**DATA**

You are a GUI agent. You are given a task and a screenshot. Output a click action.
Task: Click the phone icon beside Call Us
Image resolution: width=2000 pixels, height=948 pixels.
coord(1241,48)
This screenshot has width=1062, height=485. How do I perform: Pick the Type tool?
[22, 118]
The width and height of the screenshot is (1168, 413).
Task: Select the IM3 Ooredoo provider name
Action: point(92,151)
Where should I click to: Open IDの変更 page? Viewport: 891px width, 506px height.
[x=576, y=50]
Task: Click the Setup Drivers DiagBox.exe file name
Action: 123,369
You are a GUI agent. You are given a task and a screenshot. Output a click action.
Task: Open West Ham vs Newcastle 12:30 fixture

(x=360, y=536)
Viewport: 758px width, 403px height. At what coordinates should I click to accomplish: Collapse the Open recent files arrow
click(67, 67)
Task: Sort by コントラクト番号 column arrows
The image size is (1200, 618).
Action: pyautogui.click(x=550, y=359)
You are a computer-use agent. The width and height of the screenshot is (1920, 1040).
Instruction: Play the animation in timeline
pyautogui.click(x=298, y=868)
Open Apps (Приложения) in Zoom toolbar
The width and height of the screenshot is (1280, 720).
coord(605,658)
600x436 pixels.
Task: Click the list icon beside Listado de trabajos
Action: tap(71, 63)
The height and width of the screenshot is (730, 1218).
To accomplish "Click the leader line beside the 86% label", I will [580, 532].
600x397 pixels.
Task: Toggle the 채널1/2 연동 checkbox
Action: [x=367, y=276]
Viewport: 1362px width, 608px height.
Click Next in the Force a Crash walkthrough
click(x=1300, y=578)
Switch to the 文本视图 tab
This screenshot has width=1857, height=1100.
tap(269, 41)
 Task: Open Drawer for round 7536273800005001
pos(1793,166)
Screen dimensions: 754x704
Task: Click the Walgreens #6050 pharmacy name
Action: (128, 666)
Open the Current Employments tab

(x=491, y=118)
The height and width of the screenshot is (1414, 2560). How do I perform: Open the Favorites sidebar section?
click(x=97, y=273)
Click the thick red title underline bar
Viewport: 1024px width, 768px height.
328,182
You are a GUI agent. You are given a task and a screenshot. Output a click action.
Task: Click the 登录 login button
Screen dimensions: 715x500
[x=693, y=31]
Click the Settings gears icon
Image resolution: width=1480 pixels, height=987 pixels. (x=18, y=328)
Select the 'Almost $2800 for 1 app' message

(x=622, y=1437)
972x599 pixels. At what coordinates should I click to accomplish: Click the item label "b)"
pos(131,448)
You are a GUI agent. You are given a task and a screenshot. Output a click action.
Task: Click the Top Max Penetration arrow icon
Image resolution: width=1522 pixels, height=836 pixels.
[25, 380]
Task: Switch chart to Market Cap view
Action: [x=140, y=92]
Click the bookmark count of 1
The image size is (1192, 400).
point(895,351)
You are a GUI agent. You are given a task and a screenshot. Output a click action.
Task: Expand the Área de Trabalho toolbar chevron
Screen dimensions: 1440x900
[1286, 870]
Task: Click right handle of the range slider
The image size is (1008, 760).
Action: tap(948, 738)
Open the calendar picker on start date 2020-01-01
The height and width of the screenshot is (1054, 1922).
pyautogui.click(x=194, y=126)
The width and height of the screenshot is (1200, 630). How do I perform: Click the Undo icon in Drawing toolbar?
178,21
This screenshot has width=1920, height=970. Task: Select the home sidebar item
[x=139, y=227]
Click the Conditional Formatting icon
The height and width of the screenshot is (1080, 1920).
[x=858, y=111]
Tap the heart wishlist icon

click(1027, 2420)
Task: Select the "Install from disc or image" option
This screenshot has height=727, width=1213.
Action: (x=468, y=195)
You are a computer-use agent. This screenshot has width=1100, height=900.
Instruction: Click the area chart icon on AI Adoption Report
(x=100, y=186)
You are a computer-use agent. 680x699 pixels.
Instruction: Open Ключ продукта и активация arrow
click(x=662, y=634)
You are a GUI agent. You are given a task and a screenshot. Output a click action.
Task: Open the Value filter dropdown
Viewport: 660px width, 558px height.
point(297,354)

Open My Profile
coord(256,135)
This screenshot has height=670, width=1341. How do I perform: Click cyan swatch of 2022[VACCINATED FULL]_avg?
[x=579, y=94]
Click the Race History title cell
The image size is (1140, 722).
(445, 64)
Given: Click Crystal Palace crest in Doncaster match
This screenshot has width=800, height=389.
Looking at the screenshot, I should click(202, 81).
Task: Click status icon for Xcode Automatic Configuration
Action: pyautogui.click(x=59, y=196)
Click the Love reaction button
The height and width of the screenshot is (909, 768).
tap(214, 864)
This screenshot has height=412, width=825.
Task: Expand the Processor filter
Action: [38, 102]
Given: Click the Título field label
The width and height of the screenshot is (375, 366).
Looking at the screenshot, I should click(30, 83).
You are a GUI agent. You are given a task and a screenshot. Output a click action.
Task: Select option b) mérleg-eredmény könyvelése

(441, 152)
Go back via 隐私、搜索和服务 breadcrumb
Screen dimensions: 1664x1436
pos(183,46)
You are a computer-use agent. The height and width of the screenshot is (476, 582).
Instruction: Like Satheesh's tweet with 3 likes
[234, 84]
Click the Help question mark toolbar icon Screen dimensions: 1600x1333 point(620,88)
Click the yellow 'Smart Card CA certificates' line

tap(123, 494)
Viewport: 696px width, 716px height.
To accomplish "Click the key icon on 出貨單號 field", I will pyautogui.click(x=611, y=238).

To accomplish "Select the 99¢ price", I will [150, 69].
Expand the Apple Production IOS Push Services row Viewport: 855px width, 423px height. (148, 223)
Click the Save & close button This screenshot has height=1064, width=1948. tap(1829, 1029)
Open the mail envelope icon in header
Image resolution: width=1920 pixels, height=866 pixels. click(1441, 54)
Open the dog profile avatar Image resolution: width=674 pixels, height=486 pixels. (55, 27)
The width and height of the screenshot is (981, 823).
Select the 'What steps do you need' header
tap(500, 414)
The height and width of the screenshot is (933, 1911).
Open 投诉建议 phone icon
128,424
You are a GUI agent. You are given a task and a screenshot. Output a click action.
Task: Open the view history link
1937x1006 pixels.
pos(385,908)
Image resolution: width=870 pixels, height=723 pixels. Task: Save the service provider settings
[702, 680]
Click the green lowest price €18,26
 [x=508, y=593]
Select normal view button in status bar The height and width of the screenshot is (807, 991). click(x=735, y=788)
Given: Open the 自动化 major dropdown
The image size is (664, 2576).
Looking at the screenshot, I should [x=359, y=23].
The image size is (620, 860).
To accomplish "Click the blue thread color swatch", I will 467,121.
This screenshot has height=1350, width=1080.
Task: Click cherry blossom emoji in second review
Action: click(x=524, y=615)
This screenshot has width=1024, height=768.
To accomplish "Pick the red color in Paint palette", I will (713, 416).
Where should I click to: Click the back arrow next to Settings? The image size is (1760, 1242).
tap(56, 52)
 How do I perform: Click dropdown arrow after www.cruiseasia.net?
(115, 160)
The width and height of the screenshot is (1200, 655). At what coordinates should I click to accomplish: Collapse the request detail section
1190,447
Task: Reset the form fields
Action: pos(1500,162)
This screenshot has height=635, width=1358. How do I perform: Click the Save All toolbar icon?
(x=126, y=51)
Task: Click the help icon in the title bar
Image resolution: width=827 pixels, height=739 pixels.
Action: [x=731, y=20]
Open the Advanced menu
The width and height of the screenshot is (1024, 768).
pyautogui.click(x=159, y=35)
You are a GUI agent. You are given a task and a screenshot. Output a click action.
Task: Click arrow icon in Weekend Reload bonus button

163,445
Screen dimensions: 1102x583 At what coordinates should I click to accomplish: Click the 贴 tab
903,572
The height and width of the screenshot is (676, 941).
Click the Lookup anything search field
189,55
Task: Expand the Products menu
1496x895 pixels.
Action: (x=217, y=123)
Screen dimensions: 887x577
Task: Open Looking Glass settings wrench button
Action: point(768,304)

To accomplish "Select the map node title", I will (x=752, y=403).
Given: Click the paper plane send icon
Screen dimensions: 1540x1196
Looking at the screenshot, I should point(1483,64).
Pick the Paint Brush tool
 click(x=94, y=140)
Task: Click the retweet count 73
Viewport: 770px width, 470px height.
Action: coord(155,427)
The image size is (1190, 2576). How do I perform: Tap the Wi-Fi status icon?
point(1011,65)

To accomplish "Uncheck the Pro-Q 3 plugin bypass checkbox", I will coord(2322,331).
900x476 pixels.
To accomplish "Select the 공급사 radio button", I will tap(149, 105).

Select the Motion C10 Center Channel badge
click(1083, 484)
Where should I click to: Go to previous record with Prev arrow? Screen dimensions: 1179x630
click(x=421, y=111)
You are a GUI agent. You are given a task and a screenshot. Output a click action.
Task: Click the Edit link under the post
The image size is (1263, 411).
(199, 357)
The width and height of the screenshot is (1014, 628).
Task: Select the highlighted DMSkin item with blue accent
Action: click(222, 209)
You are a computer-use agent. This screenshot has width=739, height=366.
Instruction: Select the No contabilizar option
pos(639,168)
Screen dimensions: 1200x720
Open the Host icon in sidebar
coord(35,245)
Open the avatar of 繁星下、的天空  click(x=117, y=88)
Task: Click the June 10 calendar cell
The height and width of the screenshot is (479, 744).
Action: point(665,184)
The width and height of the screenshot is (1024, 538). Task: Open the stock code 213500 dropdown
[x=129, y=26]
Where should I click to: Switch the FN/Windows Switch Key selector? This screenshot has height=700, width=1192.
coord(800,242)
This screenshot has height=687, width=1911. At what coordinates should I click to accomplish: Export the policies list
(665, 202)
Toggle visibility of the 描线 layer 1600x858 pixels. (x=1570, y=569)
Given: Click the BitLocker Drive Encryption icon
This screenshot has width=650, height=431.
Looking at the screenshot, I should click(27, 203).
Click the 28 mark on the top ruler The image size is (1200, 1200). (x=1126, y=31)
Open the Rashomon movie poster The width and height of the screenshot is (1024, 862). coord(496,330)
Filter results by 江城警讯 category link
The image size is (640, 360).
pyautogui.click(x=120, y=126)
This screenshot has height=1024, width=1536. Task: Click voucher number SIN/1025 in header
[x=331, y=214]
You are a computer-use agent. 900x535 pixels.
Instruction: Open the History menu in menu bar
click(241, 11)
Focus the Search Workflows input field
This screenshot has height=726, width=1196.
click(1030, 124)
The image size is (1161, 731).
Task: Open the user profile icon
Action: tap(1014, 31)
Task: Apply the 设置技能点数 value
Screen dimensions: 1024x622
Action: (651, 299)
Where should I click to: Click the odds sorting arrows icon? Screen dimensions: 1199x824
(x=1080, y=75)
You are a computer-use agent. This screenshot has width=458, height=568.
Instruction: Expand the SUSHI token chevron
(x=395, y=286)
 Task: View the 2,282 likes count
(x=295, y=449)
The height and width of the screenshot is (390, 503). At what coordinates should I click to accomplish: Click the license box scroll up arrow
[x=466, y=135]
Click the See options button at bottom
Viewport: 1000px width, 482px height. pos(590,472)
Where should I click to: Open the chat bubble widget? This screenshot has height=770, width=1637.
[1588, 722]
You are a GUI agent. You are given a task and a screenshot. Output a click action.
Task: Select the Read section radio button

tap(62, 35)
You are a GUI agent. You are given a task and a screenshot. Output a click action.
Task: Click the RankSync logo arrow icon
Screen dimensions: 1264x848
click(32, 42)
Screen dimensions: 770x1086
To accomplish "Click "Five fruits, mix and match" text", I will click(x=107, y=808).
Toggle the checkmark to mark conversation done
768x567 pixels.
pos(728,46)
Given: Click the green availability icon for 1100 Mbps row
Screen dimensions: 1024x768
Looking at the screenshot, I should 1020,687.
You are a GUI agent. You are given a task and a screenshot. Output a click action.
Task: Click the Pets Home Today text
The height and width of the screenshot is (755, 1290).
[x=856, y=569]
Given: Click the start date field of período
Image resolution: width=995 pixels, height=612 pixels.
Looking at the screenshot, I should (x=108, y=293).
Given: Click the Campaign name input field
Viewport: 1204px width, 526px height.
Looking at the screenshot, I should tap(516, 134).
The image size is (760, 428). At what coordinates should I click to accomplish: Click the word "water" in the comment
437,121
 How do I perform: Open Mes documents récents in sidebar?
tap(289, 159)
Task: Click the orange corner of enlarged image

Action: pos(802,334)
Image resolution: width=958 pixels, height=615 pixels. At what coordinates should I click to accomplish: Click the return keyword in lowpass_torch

**WHAT YOU ARE ASKED TO DO**
Look for the string "date" in the data above and return every line that has it.

**FINAL ANSWER**
Open the calendar picker on start date 2020-01-01
Given: Click the start date field of período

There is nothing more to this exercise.